We welcome contributions and new contributors! We particularly appreciate help on priority problems in the issues. Please check and add to the issues, and/or add a pull request. See our contributing guide for more information.

If interested in expanding the functionality of the underlying model note that epinowcast allows users to pass in their own models meaning that alternative parameterisations, for example altering the forecast model used for inferring expected observations, may be easily tested within the package infrastructure. Once this testing has been done alterations that increase the flexibility of the package model and improves its defaults are very welcome via pull request or other communication with the package authors.

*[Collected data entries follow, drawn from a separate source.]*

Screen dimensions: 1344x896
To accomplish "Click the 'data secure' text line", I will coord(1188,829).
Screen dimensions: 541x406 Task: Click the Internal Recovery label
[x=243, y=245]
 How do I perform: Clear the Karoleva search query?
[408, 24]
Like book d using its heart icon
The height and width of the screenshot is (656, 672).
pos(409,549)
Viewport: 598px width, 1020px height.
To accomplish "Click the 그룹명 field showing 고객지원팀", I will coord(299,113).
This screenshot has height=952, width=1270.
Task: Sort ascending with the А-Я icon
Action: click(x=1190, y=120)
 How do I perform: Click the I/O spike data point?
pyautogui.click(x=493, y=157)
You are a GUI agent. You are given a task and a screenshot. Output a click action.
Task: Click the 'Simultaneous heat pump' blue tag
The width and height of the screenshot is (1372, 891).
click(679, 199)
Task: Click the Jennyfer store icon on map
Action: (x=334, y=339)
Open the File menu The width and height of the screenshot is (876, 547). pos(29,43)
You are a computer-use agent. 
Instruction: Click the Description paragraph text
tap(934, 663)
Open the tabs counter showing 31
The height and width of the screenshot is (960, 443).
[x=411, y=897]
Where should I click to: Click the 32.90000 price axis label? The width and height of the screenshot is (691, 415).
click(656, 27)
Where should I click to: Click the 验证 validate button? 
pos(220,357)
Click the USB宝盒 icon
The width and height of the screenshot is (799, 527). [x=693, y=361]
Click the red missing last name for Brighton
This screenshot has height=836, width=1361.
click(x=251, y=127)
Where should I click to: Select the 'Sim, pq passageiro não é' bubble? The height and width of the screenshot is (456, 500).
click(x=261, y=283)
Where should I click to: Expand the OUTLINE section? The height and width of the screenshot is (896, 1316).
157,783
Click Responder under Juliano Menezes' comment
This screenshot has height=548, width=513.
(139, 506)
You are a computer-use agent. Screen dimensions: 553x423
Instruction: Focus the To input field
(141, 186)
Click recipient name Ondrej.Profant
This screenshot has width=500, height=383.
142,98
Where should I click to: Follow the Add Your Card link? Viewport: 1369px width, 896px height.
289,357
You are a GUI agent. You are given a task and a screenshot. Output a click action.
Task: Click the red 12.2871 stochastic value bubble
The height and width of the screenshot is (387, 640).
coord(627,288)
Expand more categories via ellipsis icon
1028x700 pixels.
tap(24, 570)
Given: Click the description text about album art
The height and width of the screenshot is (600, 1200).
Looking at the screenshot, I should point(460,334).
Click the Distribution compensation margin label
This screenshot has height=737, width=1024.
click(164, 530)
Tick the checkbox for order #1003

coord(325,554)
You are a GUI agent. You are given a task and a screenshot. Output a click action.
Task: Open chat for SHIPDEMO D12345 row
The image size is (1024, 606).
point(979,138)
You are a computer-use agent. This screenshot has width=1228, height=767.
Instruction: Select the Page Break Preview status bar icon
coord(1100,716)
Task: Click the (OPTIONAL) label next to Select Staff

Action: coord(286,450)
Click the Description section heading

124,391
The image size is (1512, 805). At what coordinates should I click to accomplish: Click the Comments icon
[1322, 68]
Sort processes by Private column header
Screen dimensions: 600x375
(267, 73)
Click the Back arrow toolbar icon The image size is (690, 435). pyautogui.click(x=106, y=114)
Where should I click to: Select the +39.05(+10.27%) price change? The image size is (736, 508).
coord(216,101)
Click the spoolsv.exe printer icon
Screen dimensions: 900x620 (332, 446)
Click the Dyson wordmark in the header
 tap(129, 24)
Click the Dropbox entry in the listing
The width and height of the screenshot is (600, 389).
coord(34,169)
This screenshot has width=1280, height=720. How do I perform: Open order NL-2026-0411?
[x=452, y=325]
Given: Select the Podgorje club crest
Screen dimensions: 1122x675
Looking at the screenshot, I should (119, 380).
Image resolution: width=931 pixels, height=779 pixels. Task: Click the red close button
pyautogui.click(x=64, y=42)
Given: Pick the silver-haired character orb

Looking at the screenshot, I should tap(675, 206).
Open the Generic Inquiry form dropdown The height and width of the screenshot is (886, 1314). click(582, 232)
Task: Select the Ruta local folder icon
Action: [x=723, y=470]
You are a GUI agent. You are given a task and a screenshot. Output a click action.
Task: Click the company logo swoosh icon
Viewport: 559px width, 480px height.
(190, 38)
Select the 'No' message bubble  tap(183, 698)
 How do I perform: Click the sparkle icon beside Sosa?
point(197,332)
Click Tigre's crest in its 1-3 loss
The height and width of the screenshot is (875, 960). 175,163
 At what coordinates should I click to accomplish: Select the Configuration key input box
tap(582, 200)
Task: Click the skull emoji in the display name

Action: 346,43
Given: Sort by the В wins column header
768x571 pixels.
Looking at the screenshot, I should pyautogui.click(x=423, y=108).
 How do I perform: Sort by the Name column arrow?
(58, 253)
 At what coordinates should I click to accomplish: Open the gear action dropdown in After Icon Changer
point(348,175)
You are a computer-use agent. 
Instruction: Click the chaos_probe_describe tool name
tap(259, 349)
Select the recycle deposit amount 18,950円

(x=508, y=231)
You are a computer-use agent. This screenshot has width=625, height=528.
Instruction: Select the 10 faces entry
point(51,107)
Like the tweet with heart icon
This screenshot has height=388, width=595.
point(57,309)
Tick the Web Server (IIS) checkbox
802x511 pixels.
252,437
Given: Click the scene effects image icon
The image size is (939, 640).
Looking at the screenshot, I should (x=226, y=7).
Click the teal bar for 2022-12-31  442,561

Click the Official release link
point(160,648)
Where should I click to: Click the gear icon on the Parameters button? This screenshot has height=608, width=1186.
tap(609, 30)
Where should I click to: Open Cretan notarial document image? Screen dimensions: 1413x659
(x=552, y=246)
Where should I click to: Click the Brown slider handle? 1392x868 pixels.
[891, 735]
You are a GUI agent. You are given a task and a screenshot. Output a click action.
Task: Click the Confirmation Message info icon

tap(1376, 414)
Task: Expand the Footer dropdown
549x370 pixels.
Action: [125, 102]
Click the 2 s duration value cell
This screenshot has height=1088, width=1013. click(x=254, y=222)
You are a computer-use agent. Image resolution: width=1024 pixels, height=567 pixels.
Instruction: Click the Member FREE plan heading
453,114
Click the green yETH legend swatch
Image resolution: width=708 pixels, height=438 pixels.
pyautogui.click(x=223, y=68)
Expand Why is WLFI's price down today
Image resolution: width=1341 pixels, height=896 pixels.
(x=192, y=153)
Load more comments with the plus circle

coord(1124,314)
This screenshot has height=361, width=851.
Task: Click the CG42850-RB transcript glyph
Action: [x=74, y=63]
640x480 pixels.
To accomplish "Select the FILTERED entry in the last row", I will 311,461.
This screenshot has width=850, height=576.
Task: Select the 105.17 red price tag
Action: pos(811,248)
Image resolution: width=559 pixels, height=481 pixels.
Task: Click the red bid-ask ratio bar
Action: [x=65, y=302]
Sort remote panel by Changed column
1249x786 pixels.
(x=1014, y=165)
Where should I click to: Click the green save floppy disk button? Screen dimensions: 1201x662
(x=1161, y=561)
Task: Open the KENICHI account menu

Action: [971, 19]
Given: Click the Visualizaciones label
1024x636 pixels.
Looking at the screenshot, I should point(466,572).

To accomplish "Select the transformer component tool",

Even if not wanting to add your updated model to the package please do reach out as we would love to hear about your use case.

How to make a bug report or feature request

Please briefly describe your problem and what output you expect in an issue. If you have a question, please don’t open an issue. Instead, ask on our Q and A page. See our contributing guide for more information.

Code of Conduct

Please note that the epinowcast project is released with a Contributor Code of Conduct. By contributing to this project, you agree to abide by its terms.

Citation

If you use epinowcast in your work, please consider citing it using the following,

citation("epinowcast")

To cite package ‘epinowcast’ in publications use:

Sam Abbott, Lison A, Funk S, Pearson C, Gruson H, Guenther F (NULL). epinowcast: Flexible Hierarchical Nowcasting. doi:10.5281/zenodo.5637165 https://doi.org/10.5281/zenodo.5637165.

A BibTeX entry for LaTeX users is

@Manual{, title = {epinowcast: Flexible Hierarchical Nowcasting}, author = {{Sam Abbott} and Adrian Lison and Sebastian Funk and Carl Pearson and Hugo Gruson and Felix Guenther}, year = {NULL}, doi = {10.5281/zenodo.5637165}, }

If making use of our methodology or the methodology on which ours is based, please cite the relevant papers from our model outline.